A internet, especialmente a rede social Facebook, funciona como uma ilha em que qualquer indivíduo pode mostrar a milhares de pessoas quem ele é ou, simplesmente, quem finge ser. O compartilhamento massivo da vida privada não ocorre só pela necessidade de dividi-lo, mas, também, pelo desejo de compartilhar a suposta felicidade com os amigos virtuais.
Em contrapartida, o exibicionismo gera em quem o assiste doses cavalares de inveja, angústia e frustração. Estudo da Universidade de Humboldt e da Universidade Técnica de Darmastadt, na Alemanha, mostra que uma em cada três pessoas sente inveja ao visitar o perfil de amigos no Facebook.
De acordo com a pesquisa, 33% dos entrevistados afirmaram se sentirem inferiores após acessarem o perfil de antigos colegas de classe ou de outros amigos. O item “fotos de viagem em férias”, seguido de “vida social ativa” e “votos de parabéns” durante o aniversário são os principais motivos de inveja. A exposição do sucesso, talento e prosperidade também são motivos de comparação entre os internautas.
Mundo da ilusão
A bióloga Carolina Goulart de Oliveira, 25 anos, concorda com a análise: “A internet é o mundo da ilusão. Acredito que as pessoas que ficam conectadas muito tempo acabam sendo levadas a acreditar que aquilo tudo é real, mas na verdade não é. Ninguém é feliz o tempo todo”. Ela ressalta que as mulheres levam a fama de serem mais invejosas porque os homens sabem disfarçar melhor. “A mulher tem mais inveja. Acredito que o homem até sinta, mas é mais sutil. Porém, acredito que muitos sentem”, afirma.
Sua colega de profissão, Ana Carolina Ribeiro, 27 anos, compartilha dessa opinião: “Acho que a inveja rola solta. Porém, é melhor relaxar e não dar muita importância. Acredito que se o internauta usar a rede social de maneira saudável é possível evitar esse tipo de coisa”, aponta. Ela destaca que decidiu cancelar seu perfil na rede social para evitar situações desagradáveis. “Causa muita intriga.

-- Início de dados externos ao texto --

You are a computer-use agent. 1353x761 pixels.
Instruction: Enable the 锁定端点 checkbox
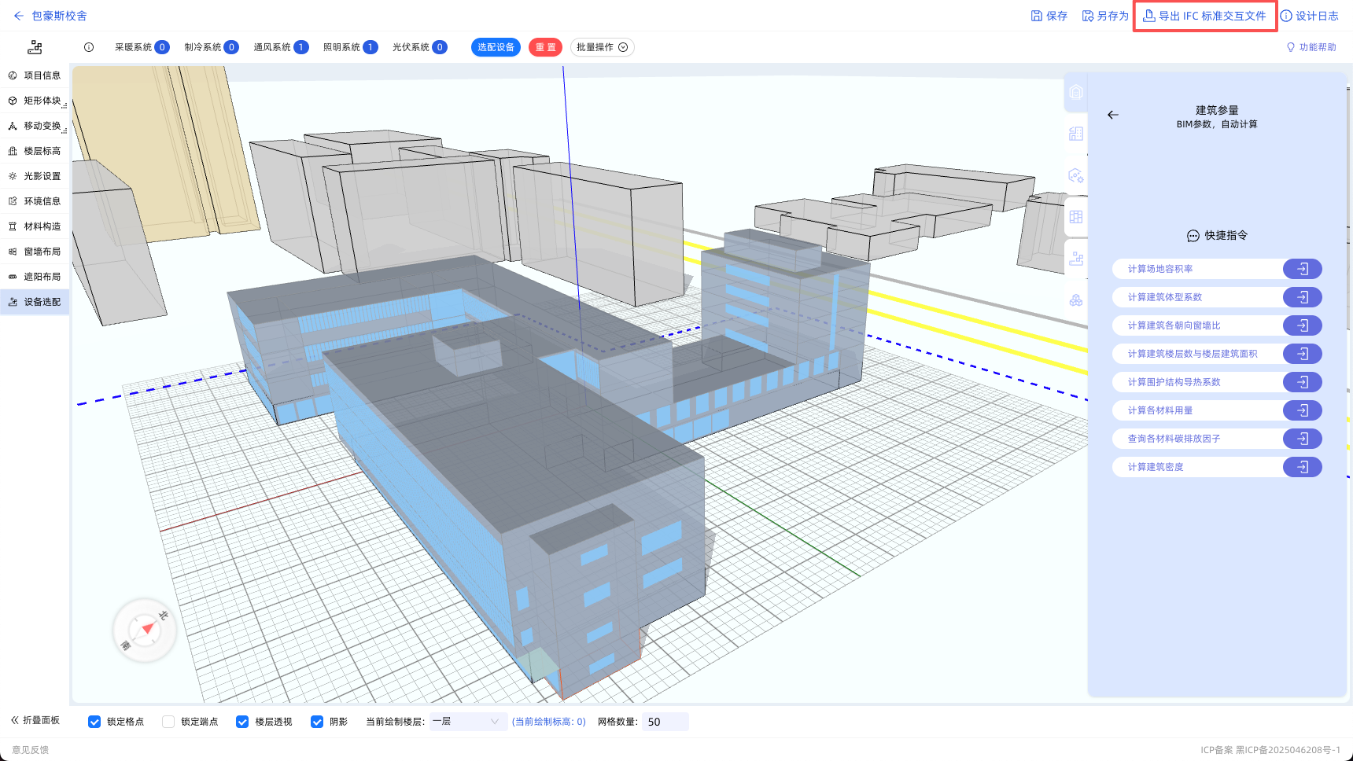[168, 722]
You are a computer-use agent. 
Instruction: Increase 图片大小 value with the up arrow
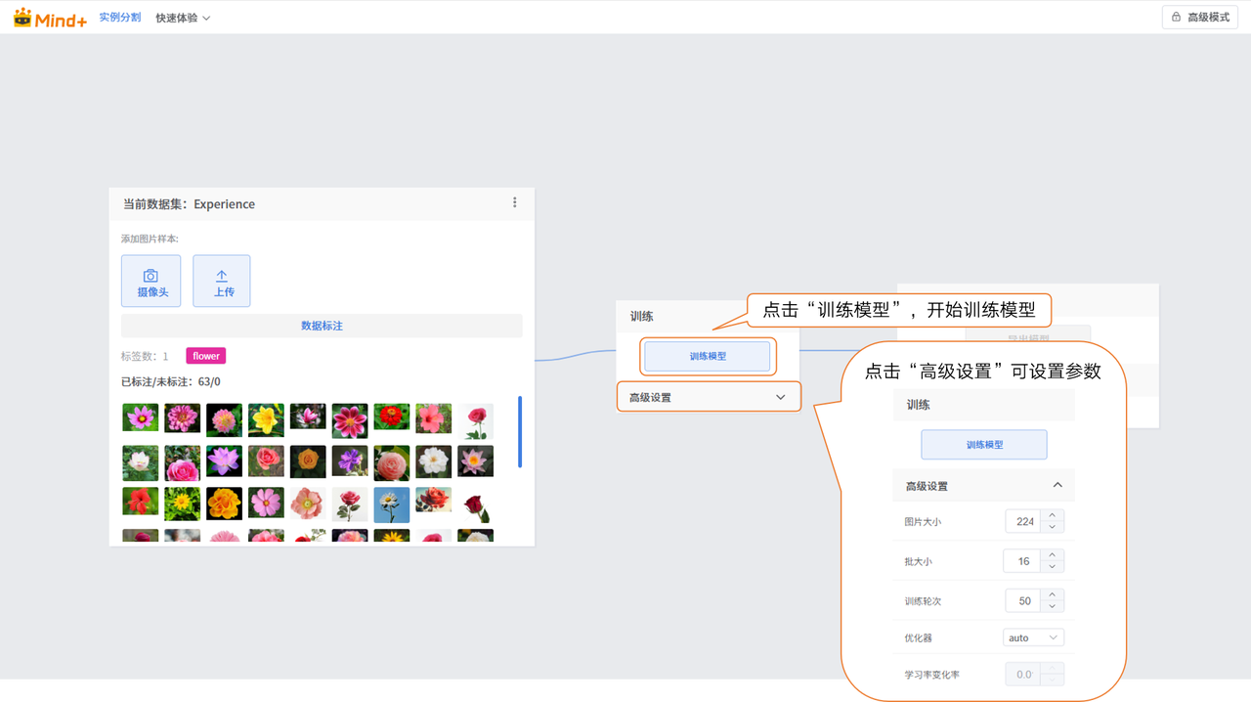[x=1053, y=515]
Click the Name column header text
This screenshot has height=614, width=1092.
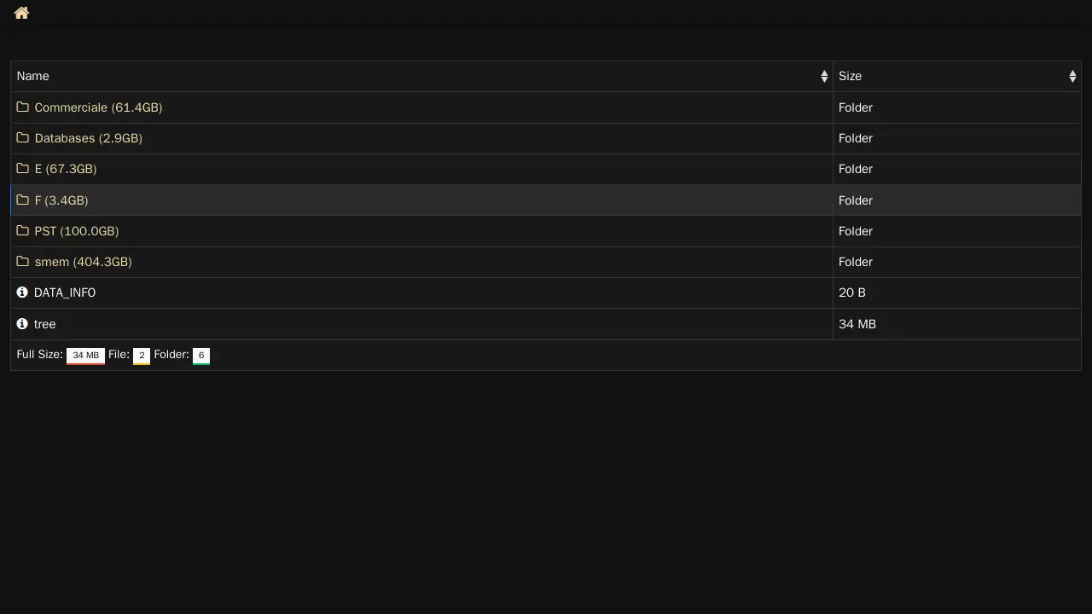pyautogui.click(x=33, y=77)
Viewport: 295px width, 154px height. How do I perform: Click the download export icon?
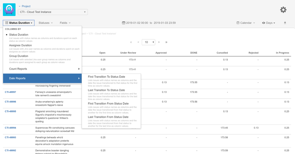click(x=285, y=23)
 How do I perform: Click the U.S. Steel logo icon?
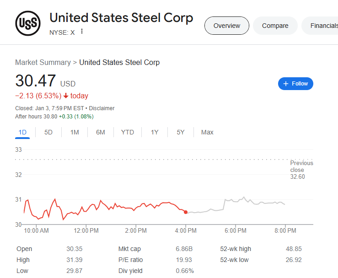point(28,23)
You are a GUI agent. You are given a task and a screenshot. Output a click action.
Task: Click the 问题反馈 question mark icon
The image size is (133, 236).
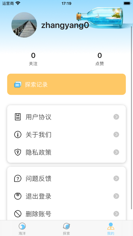click(x=18, y=178)
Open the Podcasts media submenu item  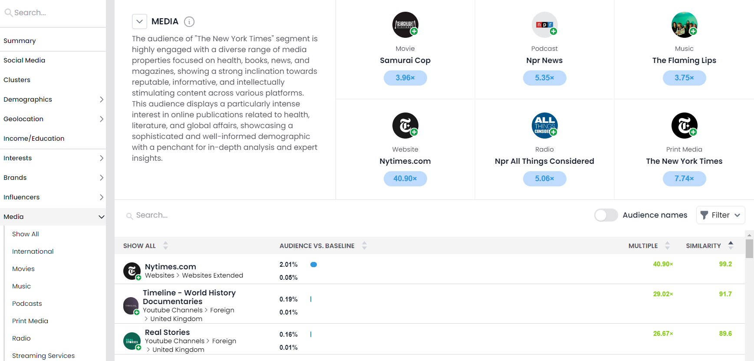(x=27, y=304)

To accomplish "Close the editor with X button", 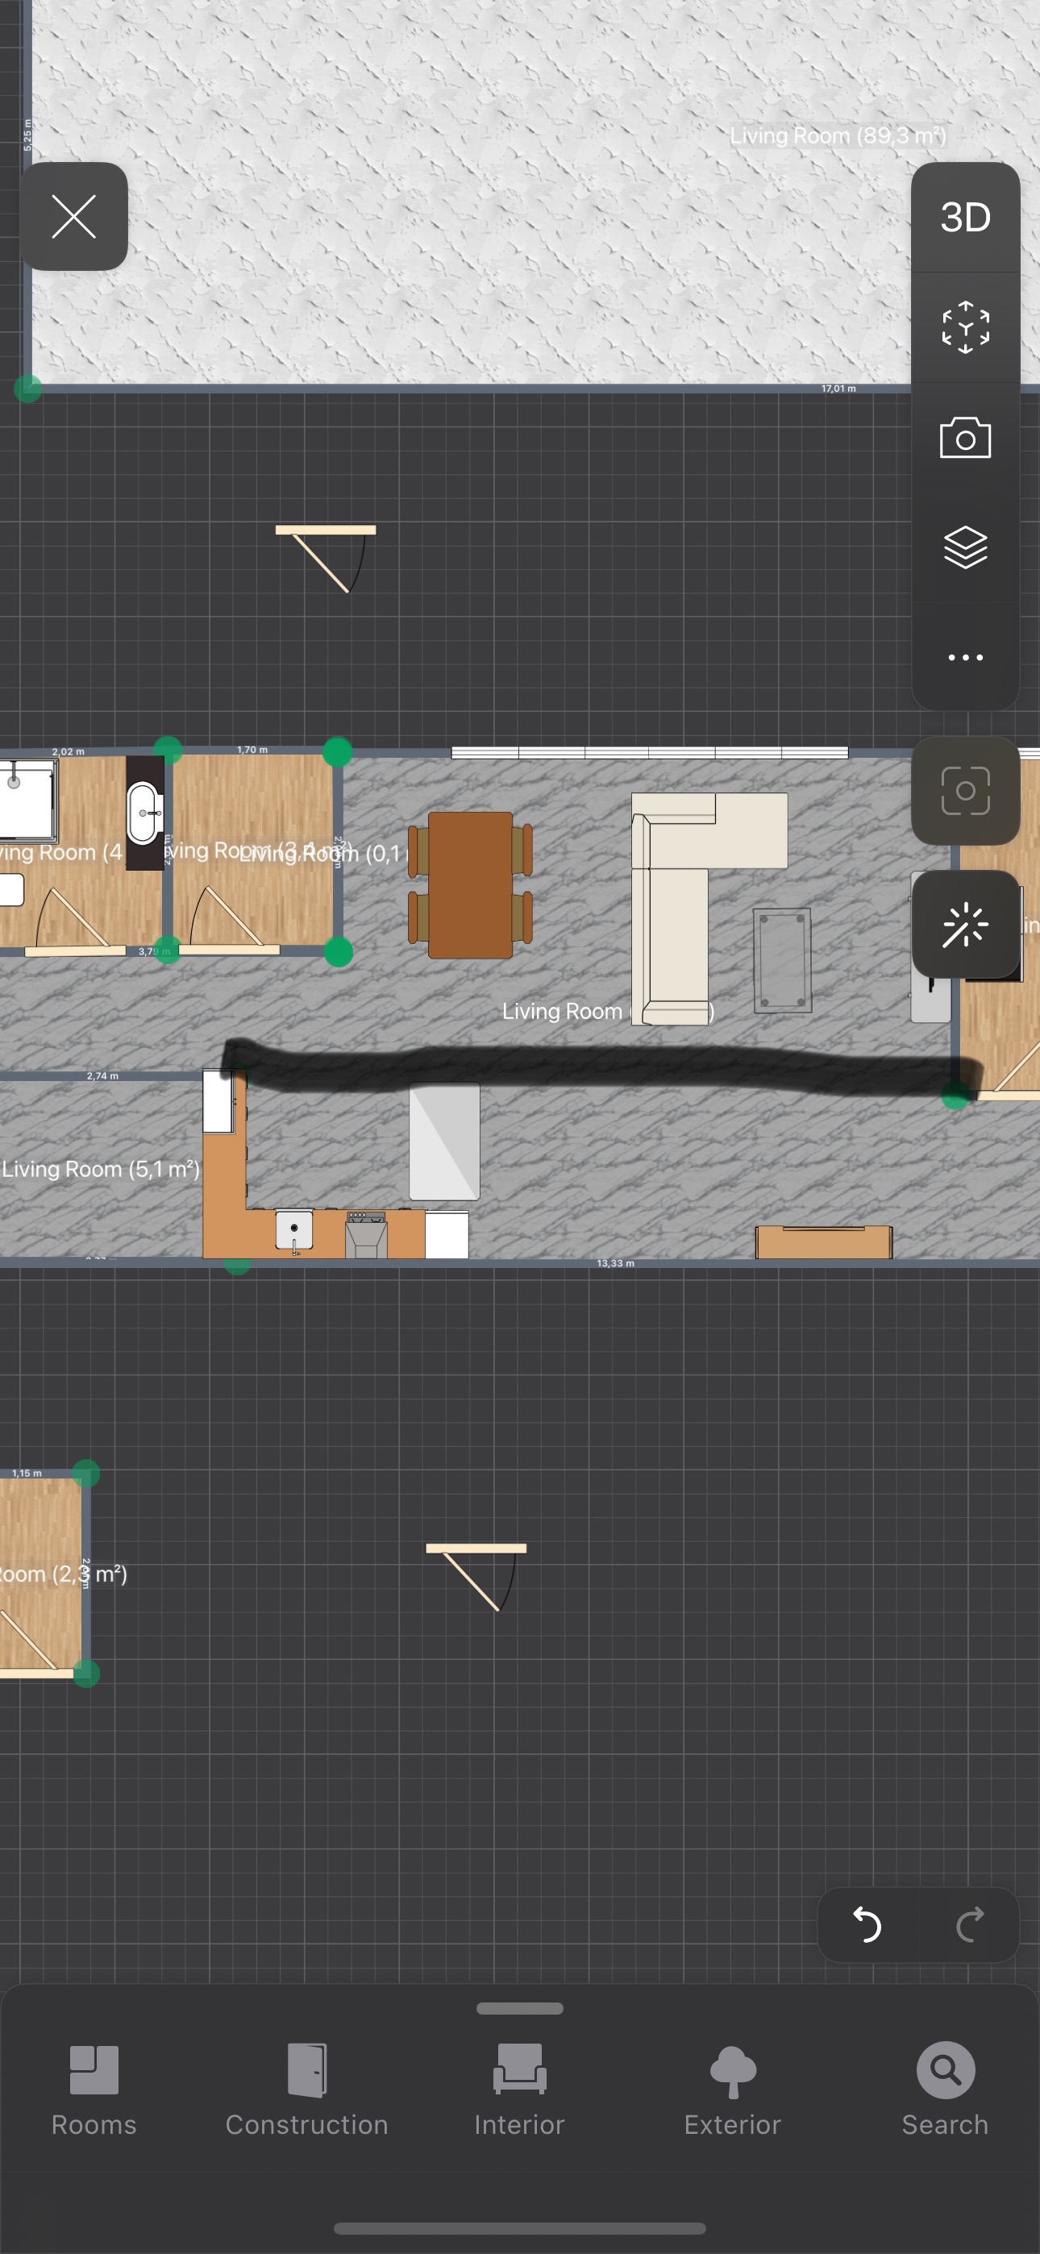I will pyautogui.click(x=74, y=217).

Você posta uma foto e todo mundo comenta. Resolvi abrir mão.”
O estudante Leonardo Pinheiro, 25 anos, afirma que as pessoas tendem a idealizar a vida dos outros como perfeita e acabam sentindo-se frustradas. “Todos são felizes na internet e quem está meio para baixo pode ficar abalado. As pessoas só colocam fotografias de festas e viagens. E quem olha pensa que a vida do outro é maravilhosa.”
Segundo ele, apesar dos malefícios, a rede tem seu lado positivo. “Se usada da maneira correta, pode ajudar muito. Utilizo para tirar dúvidas sobre concursos e reencontrar amigos”, declarou. Ele acredita que o segredo para fazer uso saudável da rede é a moderação. “A pessoa não precisa ficar conectada o tempo todo, basta acessar em horários definidos e tomar cuidado para não se tornar dependente”, aconselha.
O agrônomo Guilherme Lapistus, por sua vez, acredita que quem fica muito tempo utilizando a rede social é mais propenso a ter inveja das outras pessoas. “Quem olha a vida dos outros na internet acaba deixando de olhar para si mesmo e sentindo-se frustrado”, alerta.
Ele explica que homens e mulheres estão propensos aviver essa situação. “Os dois podem sentir isso. Para mim, cada um deve ter consciência dos seus limites e controlar esse sentimento.”
Intrigas
O educador físico Cristiano Salerma ressalta que muitas pessoas não sabem lidar com a própria inveja e fazem intrigas. “Tem gente que olha a foto de uma festa, por exemplo, e reclama que não foi convidado ou que tal amigo saiu e nem chamou. A privacidade vai para o espaço”, diz.
O estudante Gabriel Guedes concorda. “Já vi gente comparando a vida com a do amigo no Facebook e se sentindo frustrado”, diz. A pedagoga Rosana Almeida, por exemplo, não acessa a rede social quando está triste. “Vejo todo mundo feliz e viajando. Aí vejo que não estou fazendo isso e fico para baixo”, fala. Para ela, é importante ter controle. “Não dá para deixar as atualizações de outras pessoas fazerem você se sentir como um perdedor total.”
Questão de idade
Segundo a psicóloga Josiane Cândido Porto de Melo, os internautas com mais de 30 anos podem enfrentar esse sentimento . A partir dessa idade, a felicidade familiar é a que mais provoca frustração.
“As mulheres nessa idade são mais propensas a invejar a boa aparência, casamento e a vida social das outras, enquanto os homens podem sofrer mais intensamente comparando-se as realizações dos amigos”, destaca a psicóloga.